# [INPUT DATA]

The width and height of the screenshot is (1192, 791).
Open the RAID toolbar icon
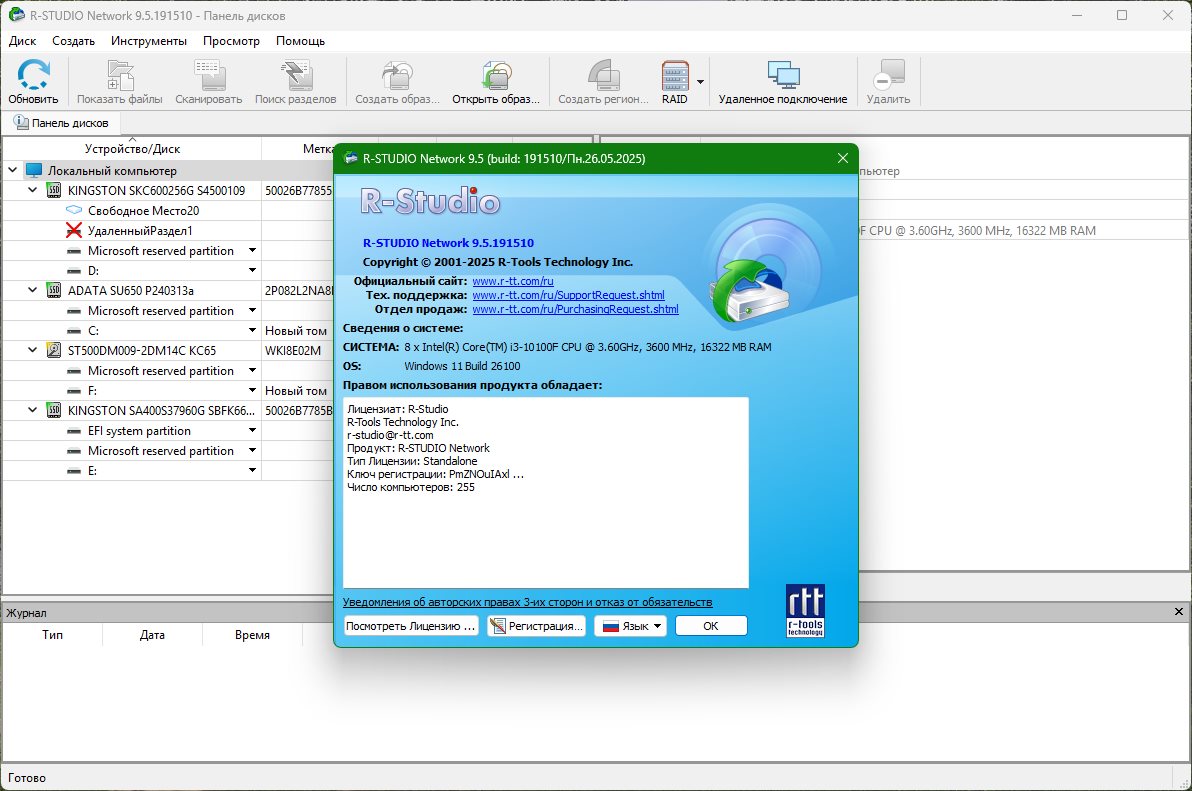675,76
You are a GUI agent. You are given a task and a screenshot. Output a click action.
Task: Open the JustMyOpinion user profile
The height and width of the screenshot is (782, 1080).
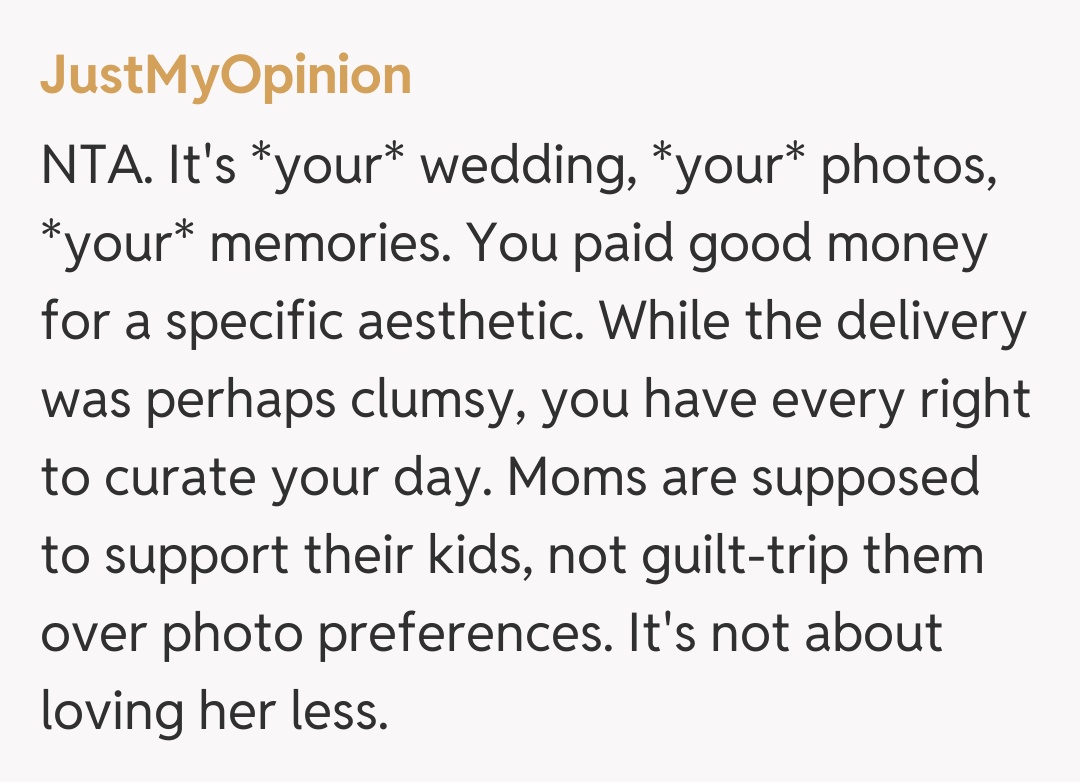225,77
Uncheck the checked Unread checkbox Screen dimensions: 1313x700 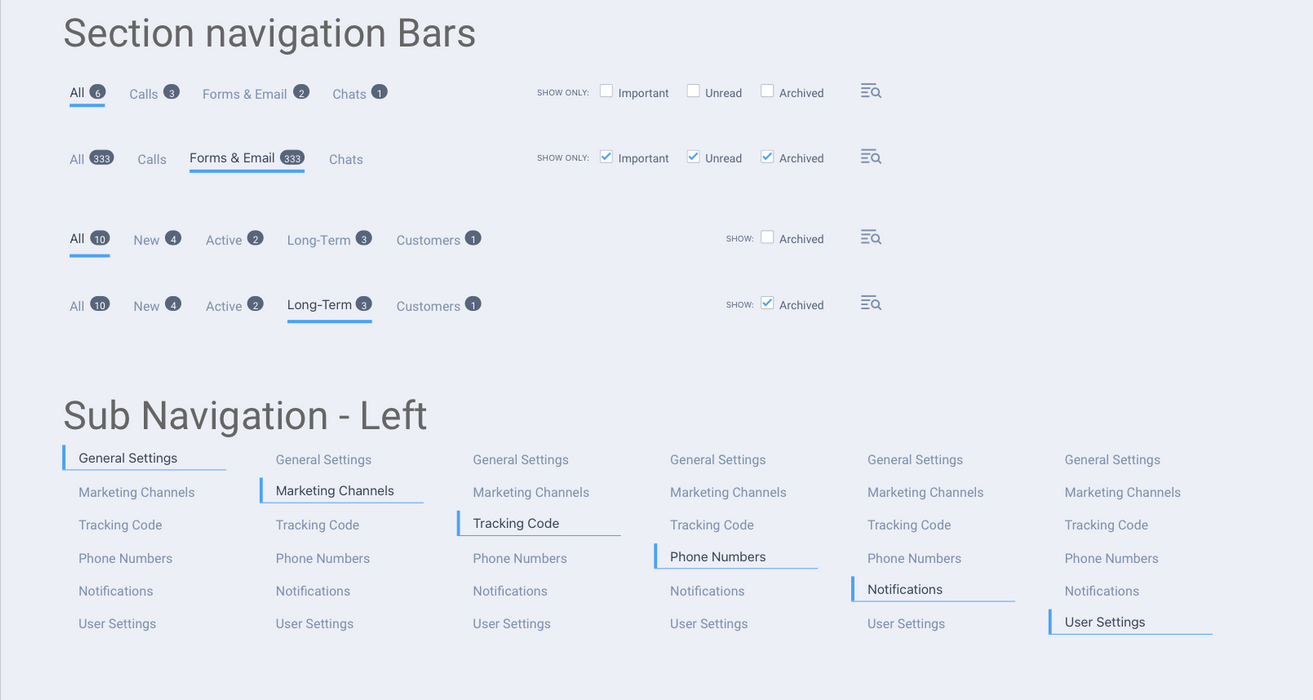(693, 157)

---

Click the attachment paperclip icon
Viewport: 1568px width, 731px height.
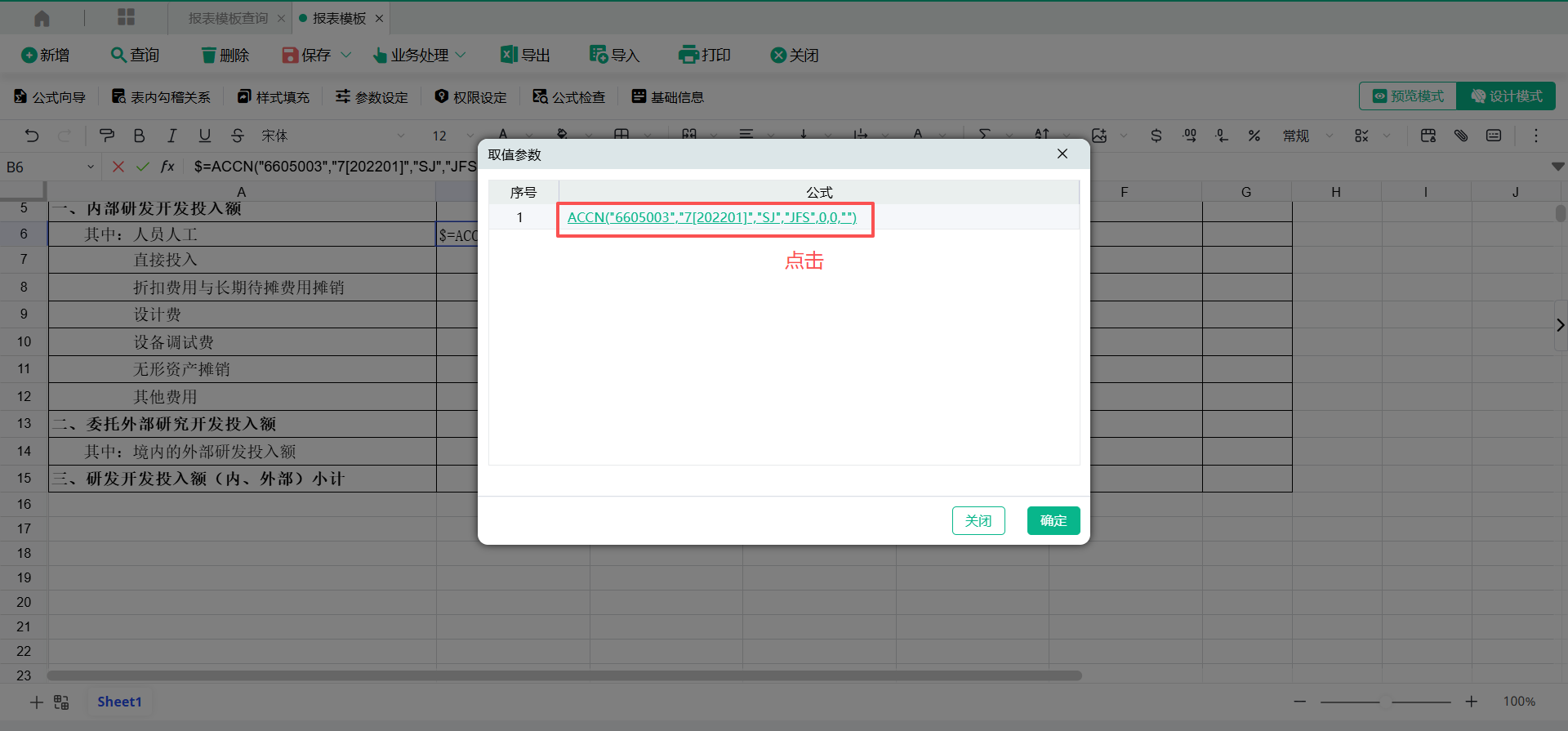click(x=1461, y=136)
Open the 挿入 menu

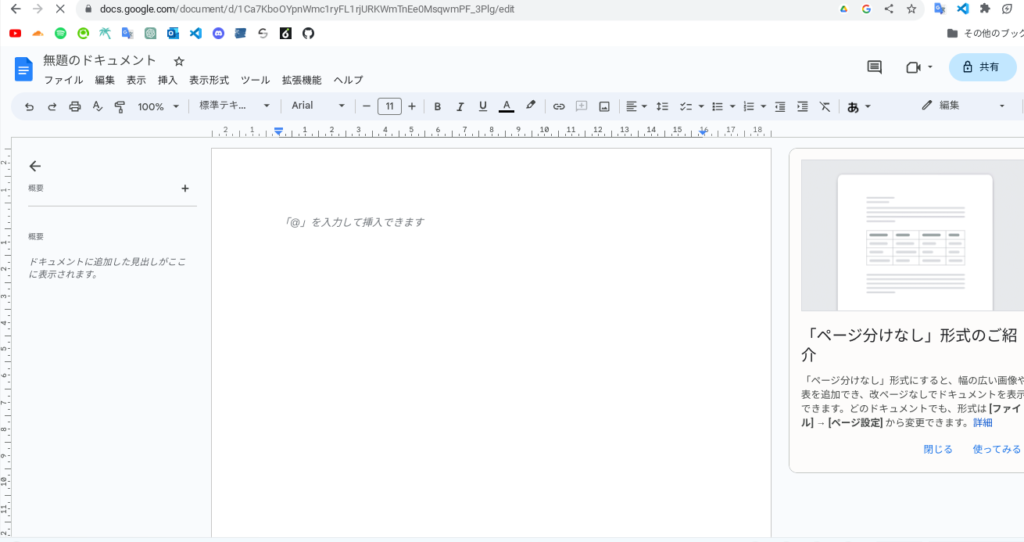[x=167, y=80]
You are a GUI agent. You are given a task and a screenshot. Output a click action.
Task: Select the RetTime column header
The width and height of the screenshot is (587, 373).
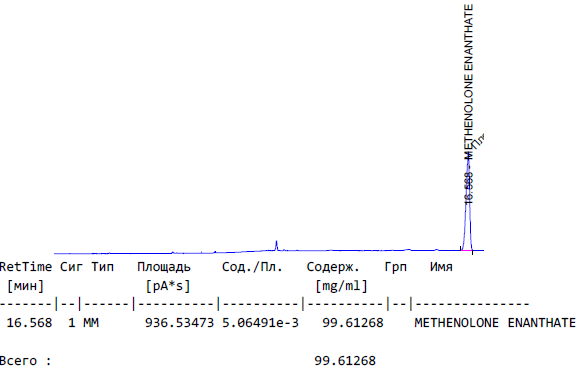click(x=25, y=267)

* * *

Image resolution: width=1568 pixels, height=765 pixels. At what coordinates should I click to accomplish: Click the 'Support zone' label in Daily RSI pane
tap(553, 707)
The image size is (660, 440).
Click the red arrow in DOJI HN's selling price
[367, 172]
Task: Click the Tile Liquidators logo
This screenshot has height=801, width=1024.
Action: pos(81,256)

# [TASK]
From the records above, pull out every line that contains the string "Open", counting only matches with the same case, and copy each such line in full.

# [EXERCISE SOLUTION]
Open the RAID toolbar icon
Task: Open the JustMyOpinion user profile
Open the 挿入 menu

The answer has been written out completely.